**PROVIDED PASSAGE**
-=-=-=-=-
Even though you won't hear at the workplace about anything else other than flu vax or Tamiflu (after being infected, usually) that might be effective against influenza, this research has to be pointing in the right direction. This folks, is the wave of the future. And, none too soon because what we are doing now does not always work. We need this before the next pandemic hits which event certainly will occur in the not too distant future. Someday soon, I fervently hope, this will be big news, and if we are lucky,before we lose our current antiviral treatment, Tamiflu the way we lost amantadine. Everyone is aware already that the previous H1N1 strain of flu was resistant to Tamiflu? Did you know that right from the beginning of the swine flu pandemic, there were already strains resistant to it as well. That situation will only get worse. We need something really new. Just maybe, this is it.

Recent research has suggested a new method of flu prevention and treatment: the administration of granulocyte macrophage-colony stimulating factor (GM-CSF) to the lungs of mice significantly reduced flu symptoms and prevented mortality after a lethal dose of influenza virus. GM-CSF helps the body defend against the virus by boosting the presence of alveolar macrophages (AM), which are essential parts of innate defense.
-=-=-=-=-
**EXERCISE**
Transcribe the entire flu treatment post word for word. The rows that follow come from a separate source unrelated to the flu treatment post.

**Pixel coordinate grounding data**
-=-=-=-=-
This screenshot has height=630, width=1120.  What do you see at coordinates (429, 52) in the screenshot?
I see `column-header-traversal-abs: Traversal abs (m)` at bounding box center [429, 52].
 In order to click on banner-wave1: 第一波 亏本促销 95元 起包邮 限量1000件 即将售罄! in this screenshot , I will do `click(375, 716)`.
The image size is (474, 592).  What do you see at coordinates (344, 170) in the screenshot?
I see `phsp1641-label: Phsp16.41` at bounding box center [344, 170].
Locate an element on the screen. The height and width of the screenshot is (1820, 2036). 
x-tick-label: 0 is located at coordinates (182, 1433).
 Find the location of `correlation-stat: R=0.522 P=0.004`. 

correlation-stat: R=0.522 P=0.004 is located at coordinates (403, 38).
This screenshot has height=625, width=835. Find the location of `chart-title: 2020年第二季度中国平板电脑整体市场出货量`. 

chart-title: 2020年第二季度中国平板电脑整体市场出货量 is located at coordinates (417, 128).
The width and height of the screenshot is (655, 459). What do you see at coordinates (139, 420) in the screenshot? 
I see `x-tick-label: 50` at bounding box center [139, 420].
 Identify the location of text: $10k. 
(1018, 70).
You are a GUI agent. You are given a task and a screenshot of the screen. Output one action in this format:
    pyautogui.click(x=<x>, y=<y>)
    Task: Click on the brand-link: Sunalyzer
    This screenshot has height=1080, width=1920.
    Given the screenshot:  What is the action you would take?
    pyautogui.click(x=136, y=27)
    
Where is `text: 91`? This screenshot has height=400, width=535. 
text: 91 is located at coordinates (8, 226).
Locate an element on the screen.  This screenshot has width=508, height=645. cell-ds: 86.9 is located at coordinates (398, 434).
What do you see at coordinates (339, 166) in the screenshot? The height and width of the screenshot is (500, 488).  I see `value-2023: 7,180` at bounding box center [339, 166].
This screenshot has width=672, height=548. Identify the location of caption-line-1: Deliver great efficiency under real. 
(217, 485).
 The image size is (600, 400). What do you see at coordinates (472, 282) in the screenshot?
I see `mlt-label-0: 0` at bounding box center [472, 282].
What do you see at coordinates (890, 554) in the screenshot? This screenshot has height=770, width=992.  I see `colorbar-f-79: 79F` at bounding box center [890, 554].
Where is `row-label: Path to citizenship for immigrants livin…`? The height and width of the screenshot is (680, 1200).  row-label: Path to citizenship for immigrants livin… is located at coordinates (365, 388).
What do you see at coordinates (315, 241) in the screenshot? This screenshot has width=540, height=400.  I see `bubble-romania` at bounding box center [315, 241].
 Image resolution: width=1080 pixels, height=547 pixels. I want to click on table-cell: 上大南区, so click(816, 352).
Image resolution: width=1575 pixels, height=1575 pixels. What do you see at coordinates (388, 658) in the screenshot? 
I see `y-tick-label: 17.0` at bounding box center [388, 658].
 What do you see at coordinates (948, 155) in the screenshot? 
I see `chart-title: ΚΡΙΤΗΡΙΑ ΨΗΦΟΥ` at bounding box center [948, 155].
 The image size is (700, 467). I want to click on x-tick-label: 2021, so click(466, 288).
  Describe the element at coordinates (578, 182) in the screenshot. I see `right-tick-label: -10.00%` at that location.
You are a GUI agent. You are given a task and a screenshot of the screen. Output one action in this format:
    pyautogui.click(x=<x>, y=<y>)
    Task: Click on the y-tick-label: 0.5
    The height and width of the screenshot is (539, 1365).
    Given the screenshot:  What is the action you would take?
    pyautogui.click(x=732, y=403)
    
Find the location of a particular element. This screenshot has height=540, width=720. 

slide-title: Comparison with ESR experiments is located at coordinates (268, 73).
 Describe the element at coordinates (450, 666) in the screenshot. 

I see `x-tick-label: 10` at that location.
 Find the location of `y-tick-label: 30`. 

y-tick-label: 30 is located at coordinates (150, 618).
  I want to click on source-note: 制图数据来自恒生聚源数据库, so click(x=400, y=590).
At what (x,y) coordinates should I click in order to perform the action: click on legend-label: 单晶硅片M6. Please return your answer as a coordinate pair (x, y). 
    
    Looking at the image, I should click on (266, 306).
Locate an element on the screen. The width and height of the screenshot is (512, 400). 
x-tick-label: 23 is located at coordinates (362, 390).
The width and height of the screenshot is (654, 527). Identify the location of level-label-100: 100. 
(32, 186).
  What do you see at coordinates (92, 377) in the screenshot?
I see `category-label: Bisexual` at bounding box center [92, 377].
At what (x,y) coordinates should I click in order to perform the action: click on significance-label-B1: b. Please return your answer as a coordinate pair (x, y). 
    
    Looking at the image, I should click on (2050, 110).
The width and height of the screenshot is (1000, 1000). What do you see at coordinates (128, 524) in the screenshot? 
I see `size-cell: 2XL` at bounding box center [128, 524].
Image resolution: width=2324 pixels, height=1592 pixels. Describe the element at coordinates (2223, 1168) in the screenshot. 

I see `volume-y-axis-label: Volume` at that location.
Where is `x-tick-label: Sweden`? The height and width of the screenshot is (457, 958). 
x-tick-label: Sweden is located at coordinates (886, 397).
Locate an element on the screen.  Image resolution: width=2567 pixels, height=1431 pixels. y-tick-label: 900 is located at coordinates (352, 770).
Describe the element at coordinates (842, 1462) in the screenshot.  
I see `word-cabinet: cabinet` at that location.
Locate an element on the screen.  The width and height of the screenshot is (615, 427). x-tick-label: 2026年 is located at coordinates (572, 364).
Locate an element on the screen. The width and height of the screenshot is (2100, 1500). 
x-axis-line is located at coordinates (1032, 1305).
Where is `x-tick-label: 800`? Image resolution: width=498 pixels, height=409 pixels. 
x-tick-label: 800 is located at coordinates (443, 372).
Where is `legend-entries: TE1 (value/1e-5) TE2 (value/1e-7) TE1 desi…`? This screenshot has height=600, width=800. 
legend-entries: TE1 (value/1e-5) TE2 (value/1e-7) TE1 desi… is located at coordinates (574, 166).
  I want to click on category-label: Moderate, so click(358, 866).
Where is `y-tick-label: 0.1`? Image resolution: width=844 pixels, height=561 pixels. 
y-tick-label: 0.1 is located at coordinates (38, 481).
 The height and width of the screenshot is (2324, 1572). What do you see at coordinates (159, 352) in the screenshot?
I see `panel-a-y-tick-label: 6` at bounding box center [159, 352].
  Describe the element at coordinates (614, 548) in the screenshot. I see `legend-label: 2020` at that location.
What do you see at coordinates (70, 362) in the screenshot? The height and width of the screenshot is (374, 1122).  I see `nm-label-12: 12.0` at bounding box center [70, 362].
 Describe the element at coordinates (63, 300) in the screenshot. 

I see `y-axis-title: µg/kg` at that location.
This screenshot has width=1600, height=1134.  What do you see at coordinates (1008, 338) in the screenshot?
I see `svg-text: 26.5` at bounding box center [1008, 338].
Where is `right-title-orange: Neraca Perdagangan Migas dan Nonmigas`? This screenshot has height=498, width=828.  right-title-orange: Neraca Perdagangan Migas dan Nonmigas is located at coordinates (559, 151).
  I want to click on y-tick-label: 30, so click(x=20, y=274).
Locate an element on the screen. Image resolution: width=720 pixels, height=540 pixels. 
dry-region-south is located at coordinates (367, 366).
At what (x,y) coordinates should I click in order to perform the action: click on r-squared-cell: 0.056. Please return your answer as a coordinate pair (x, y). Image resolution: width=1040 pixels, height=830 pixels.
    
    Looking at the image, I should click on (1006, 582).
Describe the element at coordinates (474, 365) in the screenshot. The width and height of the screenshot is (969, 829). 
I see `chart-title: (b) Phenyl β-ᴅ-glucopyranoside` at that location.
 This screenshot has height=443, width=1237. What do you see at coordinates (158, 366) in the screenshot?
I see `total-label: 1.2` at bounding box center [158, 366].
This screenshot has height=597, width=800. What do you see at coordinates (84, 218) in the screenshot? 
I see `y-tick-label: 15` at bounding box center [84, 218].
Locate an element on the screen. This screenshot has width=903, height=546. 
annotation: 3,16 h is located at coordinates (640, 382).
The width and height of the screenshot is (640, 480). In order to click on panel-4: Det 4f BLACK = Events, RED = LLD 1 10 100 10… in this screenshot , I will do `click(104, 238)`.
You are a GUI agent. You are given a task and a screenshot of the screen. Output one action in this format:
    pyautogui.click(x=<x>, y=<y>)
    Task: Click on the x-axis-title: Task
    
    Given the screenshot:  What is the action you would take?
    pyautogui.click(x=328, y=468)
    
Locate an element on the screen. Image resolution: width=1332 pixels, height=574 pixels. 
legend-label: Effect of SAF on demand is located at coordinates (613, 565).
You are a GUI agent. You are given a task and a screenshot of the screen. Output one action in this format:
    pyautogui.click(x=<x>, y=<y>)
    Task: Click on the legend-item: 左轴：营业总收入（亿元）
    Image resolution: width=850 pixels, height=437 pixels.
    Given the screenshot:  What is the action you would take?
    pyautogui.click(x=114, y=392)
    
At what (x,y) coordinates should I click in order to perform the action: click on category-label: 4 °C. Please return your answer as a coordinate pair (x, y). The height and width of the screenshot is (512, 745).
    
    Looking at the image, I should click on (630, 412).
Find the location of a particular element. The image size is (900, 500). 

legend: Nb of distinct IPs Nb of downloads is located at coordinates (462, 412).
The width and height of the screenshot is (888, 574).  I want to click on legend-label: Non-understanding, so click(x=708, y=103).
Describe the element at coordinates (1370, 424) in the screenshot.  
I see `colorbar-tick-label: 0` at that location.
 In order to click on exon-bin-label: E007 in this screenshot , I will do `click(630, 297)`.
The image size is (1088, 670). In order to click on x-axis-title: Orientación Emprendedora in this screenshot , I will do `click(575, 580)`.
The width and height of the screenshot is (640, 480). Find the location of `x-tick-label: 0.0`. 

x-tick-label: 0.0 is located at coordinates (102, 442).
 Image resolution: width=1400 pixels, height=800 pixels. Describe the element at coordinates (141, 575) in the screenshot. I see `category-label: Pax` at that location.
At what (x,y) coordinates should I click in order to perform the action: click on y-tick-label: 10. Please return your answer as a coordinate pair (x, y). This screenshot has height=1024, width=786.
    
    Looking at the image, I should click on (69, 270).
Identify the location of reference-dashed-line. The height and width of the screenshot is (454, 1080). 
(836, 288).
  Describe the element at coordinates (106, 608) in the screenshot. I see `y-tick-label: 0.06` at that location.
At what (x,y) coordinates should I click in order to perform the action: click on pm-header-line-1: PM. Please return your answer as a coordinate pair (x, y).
-=-=-=-=-
**RESULT FOR THIS EXERCISE**
Even though you won't hear at the workplace about anything else other than flu vax or Tamiflu (after being infected, usually) that might be effective against influenza, this research has to be pointing in the right direction. This folks, is the wave of the future. And, none too soon because what we are doing now does not always work. We need this before the next pandemic hits which event certainly will occur in the not too distant future. Someday soon, I fervently hope, this will be big news, and if we are lucky,before we lose our current antiviral treatment, Tamiflu the way we lost amantadine. Everyone is aware already that the previous H1N1 strain of flu was resistant to Tamiflu? Did you know that right from the beginning of the swine flu pandemic, there were already strains resistant to it as well. That situation will only get worse. We need something really new. Just maybe, this is it.

Recent research has suggested a new method of flu prevention and treatment: the administration of granulocyte macrophage-colony stimulating factor (GM-CSF) to the lungs of mice significantly reduced flu symptoms and prevented mortality after a lethal dose of influenza virus. GM-CSF helps the body defend against the virus by boosting the presence of alveolar macrophages (AM), which are essential parts of innate defense.